Fußball-Oberliga: 3:4 (1:3) bei TuRU Düsseldorf: Bittere Niederlage für den FSV
Vohwinkels sportlicher Leiter Holger Gaißmayer. FOTO: Dirk Freund
Wuppertal. Ein Spiel, das alle Beteiligten so schnell nicht vergessen werden, erlebte der Fußball-Oberligist FSV Vohwinkel am Sonntag (1. Oktober 2017) im Stadion an der Feuerbachstraße bei TuRU Düsseldorf. Von Julian Schumacher

In der 41. Minute schien die Partie aus Sicht der "Füchse" eigentlich schon gelaufen. Jacob Yusuf Ballah traf zunächst zur Führung für die Gastgeber (27.), ehe Vensan Kilic den Spielstand mit einem Doppelpack auf 3:0 für den Tabellenführer hochschraubte (31./41.).

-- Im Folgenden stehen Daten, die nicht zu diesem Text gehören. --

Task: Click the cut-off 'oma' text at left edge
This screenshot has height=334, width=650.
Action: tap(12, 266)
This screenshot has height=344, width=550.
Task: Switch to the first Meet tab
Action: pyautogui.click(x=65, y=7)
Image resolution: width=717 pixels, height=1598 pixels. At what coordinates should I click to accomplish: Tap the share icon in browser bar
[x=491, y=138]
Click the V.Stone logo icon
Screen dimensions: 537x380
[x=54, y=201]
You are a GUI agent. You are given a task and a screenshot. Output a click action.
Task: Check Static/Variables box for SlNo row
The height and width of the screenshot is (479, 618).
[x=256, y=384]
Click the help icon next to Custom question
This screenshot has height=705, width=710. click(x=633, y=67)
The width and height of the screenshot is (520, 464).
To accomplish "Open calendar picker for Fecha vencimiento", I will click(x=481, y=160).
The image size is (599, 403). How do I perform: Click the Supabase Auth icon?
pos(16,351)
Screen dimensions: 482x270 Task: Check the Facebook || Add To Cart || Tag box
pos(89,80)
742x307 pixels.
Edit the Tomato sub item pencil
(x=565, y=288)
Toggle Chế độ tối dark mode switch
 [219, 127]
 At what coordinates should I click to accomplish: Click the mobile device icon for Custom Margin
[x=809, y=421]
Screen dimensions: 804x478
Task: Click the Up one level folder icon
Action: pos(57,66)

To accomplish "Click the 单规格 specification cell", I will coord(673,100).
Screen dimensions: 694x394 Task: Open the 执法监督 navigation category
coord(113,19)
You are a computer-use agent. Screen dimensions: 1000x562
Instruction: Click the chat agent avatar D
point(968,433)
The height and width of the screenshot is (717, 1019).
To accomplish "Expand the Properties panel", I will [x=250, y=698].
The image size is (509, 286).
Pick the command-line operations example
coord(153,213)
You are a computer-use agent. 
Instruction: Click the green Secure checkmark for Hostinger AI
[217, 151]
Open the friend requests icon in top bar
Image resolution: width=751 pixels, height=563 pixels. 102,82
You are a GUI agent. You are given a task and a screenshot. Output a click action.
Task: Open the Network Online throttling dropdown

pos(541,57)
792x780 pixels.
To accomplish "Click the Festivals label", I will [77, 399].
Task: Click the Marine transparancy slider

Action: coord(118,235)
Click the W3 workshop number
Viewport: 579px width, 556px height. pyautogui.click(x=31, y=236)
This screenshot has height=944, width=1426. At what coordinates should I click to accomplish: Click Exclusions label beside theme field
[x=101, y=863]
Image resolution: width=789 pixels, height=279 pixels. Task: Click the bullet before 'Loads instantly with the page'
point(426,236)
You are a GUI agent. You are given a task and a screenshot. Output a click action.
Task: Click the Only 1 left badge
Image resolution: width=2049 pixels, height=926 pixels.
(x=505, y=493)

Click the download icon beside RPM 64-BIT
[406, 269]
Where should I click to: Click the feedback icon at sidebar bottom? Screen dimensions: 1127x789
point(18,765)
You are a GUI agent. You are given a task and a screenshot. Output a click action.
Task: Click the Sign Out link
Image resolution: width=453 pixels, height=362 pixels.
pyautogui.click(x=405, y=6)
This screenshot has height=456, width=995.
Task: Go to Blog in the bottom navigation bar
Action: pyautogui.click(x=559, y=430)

Dass die Köpfe in der Pause noch nicht komplett unten hingen, war Atsushi Kanahashi zu verdanken, der in Minute 43 sein viertes Saisontor erzielte und so auf 1:3 aus Sicht der Vohwinkler verkürzte. Kurz nach dem Seitenwechsel gelang Shun Terada der Anschlusstreffer. Den "Wahnsinn" perfekt machte Robin Rehmes, der einen Foulelfmeter verwandelte und so für den Ausgleich sorgte.

"Nach 40 Minuten Tiefschlaf haben wir letzten Endes hochverdient den Ausgleich gemacht, dann aber einmal mehr vergessen, uns zu belohnen. Da muss ein Lerneffekt her, dass man das nicht so verschenkt. Aktuell ist es so, wenn wir ein Gegentor kassieren, bekommen wir gleich darauf noch ein zweites", analysierte FSV-Coach Marc Bach.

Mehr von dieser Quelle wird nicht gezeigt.